JavaScript is another great example of the technology evolution of WordPress. jQuery was the JS library of choice for years and is even included in the core of WordPress. More recently, the React JavaScript library has become the dominant JS framework for new WordPress development and projects like Gutenberg.

To stay relevant in the web design and development industry, it’s vital to stay ahead of web technologies.

Not every decision will be popular

WordPress is open-source software and therefore is created by a community of individuals all over the world. Every feature included in WordPress is generally thoroughly discussed, pros and cons are weighed, and ultimately a decision is made to either include in the core of WordPress software or not. Not every decision made will be one you agree with. There are plenty of features included in WordPress that I don’t agree with. Post Formats is a perfect example of this. I don’t have to agree with every decision to agree that WordPress is the best platform on the internet today.
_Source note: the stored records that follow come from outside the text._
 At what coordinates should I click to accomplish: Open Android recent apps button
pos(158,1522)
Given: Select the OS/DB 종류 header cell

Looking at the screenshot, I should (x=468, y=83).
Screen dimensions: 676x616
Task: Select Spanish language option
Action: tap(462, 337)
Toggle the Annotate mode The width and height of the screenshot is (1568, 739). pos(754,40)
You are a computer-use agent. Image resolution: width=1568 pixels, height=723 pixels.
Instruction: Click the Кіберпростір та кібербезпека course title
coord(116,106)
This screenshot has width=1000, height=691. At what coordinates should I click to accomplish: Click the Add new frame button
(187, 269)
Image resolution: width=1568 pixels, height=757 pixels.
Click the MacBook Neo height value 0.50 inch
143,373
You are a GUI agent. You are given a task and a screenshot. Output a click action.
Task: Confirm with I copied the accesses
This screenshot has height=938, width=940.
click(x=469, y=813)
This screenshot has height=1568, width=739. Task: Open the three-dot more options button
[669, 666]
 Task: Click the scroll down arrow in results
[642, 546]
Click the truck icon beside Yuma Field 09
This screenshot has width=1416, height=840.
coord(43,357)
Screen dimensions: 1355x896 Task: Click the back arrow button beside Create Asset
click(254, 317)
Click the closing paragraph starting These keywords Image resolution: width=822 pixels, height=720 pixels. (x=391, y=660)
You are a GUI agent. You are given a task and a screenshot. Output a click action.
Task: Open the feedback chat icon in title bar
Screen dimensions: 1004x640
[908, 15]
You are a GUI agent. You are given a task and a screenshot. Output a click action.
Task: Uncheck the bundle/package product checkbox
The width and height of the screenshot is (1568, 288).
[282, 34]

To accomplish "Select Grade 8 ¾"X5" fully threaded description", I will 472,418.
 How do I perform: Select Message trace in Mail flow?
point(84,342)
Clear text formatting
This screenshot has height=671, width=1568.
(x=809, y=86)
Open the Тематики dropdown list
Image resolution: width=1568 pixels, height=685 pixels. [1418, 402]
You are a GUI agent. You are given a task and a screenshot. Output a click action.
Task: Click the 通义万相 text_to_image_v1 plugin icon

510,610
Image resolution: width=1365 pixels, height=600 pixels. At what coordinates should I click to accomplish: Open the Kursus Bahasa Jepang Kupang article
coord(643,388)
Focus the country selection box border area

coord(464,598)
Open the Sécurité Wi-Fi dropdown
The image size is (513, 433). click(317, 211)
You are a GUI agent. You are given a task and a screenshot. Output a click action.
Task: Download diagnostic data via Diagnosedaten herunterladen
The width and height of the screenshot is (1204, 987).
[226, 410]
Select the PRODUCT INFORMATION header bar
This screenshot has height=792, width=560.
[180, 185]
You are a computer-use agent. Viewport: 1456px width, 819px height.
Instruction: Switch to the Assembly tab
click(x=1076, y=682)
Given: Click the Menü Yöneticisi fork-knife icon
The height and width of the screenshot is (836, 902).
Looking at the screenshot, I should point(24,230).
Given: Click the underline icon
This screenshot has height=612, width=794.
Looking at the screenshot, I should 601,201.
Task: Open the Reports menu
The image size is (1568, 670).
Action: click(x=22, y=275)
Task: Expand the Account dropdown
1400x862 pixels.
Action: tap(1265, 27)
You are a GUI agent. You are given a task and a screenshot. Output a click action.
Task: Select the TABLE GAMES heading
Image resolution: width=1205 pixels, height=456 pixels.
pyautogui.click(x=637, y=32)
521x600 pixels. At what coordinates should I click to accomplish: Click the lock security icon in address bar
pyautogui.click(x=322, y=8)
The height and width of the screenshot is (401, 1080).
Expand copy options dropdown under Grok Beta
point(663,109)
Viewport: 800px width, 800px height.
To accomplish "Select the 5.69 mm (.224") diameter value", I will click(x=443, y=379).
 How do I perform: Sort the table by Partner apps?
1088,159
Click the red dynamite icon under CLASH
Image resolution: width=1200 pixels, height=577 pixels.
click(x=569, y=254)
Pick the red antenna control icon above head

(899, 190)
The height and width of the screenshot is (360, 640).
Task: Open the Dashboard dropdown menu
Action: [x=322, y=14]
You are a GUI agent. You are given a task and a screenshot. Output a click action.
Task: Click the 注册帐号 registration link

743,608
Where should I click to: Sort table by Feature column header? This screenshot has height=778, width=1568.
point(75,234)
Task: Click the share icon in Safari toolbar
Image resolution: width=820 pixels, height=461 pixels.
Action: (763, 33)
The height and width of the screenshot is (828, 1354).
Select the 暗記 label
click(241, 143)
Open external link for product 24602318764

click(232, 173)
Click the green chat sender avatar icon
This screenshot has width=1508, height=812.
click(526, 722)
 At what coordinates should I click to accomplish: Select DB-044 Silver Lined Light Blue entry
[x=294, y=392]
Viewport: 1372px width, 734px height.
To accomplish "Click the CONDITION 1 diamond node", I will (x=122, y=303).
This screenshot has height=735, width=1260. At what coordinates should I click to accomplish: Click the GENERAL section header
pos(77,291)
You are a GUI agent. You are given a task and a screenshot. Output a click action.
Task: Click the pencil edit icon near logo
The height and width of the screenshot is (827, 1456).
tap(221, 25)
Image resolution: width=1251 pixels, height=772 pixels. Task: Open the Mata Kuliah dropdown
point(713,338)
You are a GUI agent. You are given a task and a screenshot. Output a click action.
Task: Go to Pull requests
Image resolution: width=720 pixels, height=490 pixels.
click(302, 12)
The best way to have a voice is to get involved in the discussion. Contributing to the core of WordPress software is highly encouraged and very easy to do.

Open-source is (still) the future

When we launched WebDevStudios, we made a decision to primarily focus on open-source software. In 2011, we made the decision to focus on a specific platform, which was WordPress. Seven years later, I don’t regret that decision for one minute. WordPress has grown in amazing ways since then and continues to be a solid choice for all types of websites and web applications.

Open-source software is (still) the future and WordPress will continue to play a major role in helping shape the internet for years to come.